▶ EXERCISE AIM
When you reach the line that contains "Jewelry Warranty (463, 892)" in the entries below, begin returning lines exactly as written and continue through the last one.

====== SUPPLIED DATA

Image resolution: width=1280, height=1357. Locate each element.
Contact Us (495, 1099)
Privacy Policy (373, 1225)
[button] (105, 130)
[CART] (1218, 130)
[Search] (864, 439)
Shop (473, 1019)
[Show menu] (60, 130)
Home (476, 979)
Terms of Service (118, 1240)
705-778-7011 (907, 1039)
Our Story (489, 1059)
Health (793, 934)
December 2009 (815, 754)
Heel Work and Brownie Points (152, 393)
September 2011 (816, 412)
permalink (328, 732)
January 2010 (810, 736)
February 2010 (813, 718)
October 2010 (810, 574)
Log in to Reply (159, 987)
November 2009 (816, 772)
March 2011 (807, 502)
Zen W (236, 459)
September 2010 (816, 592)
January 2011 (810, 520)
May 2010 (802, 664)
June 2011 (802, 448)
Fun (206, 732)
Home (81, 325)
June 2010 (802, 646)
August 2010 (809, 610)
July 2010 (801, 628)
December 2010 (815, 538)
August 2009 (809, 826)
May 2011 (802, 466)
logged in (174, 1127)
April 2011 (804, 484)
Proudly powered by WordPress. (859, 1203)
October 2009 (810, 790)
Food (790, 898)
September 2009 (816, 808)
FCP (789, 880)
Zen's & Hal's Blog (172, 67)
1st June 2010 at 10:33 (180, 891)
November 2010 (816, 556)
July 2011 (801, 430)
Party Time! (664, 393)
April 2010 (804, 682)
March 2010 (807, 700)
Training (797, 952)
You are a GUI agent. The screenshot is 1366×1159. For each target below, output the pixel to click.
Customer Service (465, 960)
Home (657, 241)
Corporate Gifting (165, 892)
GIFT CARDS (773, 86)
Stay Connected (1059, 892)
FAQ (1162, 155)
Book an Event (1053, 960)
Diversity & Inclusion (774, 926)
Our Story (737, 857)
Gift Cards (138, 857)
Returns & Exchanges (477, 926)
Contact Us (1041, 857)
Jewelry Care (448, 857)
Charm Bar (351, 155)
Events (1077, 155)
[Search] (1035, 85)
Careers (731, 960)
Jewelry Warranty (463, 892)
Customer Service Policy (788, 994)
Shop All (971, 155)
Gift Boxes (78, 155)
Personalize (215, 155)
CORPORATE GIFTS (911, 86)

============

▶ YOUR RESPONSE
Jewelry Warranty (463, 892)
Customer Service Policy (788, 994)
Shop All (971, 155)
Gift Boxes (78, 155)
Personalize (215, 155)
CORPORATE GIFTS (911, 86)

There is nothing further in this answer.